Potere, potenza, rimorso, rabbia, attrazione e infine l’amore, l’unica via percorribile per la salvezza. Tutti cerca una bussola per orientarsi nell’insensatezza dell’essere, un modo per poter resistere agli urti della vita.
“La potenza richiede generosità e sacrificio” dice Enea e Castellitto è fin troppo generoso al punto da risultare a tratti sovraesposto in un film altamente personale nel quale rischia di soffocare personaggi minori che sono solo suggeriti e che sono meravigliosi.
Una cosa è indiscutibile. Lo stile. O meglio gli stili che si mescolano in un centrifugato di puro talento visivo. L’idea di cinema. La recitazione, suggerita pacata, condita da un umorismo leggero e alterna dialoghi estremamente brillanti: “Io vengo da una famiglia povera, questa è la differenza tra te e me” o “Nn te devi mai giudicà de bacià chi ami. Mai. Perchè ‘a vita n’dura tutta ‘a vita, ‘a vita dura finchè sei giovane, poi inizia ‘nantra cosa. E se non c’hai nessuno da bacià vicino diventi matto. Pè questo ‘a gente se butta de sotto dà finestra e ‘nn riesce manco a morì”. Con qualche scivolata didascalica di troppo: “Le ragazze belle rendono la vita leggera come le nuvole”.
Giorgio Quarzo Guarascio, alias Valentino, è eccezionale.
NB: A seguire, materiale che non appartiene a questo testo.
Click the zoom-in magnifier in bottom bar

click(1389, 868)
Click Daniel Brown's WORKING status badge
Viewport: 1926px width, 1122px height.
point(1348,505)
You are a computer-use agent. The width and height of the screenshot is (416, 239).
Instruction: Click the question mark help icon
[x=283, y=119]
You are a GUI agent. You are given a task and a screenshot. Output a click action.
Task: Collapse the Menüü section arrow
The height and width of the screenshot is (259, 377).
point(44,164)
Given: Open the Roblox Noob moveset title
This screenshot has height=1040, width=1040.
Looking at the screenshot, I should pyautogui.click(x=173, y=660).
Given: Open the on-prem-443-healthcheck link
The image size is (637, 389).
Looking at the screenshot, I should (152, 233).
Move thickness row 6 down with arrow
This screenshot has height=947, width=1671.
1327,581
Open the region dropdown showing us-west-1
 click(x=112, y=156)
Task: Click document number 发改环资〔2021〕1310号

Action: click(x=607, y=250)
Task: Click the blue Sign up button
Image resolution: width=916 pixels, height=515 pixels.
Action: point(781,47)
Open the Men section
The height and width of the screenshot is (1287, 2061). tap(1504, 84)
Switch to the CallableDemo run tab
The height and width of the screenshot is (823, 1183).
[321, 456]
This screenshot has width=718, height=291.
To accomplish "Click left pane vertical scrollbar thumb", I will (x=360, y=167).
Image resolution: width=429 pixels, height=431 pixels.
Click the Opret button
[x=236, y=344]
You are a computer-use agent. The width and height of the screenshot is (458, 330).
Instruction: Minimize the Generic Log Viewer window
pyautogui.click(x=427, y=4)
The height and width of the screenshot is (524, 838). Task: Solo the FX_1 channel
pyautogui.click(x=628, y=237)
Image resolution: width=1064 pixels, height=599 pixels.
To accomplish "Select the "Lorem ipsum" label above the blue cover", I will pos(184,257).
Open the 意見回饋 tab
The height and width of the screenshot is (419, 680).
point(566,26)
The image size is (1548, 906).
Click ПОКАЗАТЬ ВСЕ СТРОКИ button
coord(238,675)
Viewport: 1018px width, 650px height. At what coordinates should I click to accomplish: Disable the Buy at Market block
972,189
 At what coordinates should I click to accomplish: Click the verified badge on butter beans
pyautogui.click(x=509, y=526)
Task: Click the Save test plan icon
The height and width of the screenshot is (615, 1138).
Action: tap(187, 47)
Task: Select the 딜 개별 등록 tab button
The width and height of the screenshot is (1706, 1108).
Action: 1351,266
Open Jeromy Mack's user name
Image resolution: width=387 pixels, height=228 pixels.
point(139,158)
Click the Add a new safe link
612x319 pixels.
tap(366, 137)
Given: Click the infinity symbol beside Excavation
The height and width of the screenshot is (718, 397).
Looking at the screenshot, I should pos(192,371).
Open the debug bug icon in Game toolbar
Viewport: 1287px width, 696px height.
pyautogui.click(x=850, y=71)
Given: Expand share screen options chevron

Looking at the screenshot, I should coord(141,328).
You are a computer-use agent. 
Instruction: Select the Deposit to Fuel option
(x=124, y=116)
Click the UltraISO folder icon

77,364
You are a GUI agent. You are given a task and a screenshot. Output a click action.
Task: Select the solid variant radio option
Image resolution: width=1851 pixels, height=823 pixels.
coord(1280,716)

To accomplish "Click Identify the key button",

Benedetta Porcaroli sembra uscita da un quadro sacro, avvolta da un’ aura di un’ingenuità divina. Adamo Dionisi (Giordano) è strepitoso e ci regala una scena che sembra uscita da un film di Segio Citti. Castellitto (Celeste) e Noschese (Marina) sono precisissimi, Matteo Branciamore (Gabriel) è giusto nel ruolo del localaro romano. Giorgio Montanini inquietante nel ruolo del direttore onnisciente Oreste Dicembre.
La Roma borghese è ben disegnata ed è senza dubbio la parte più riuscita del film. Una Roma che Pietro Castellitto conosce bene. Qui Bene e Male si mescolano in un film scisso tra apparenza e apparire, illusione e disillusione. Una critica alla borghesia, alla famiglia-clan, all’esplorazione di un disagio generazionale calato in una realtà disfunzionale dai codici intraducibili. Un film contemporaneo che a volte inciampa e si autocompiace con un finale morale fuori fuoco dalla presa diretta “silenziata”. C’è una nuova voce nel cinema italiano ed è quella di Pietro Castellitto, piaccia o meno, questo è un fatto.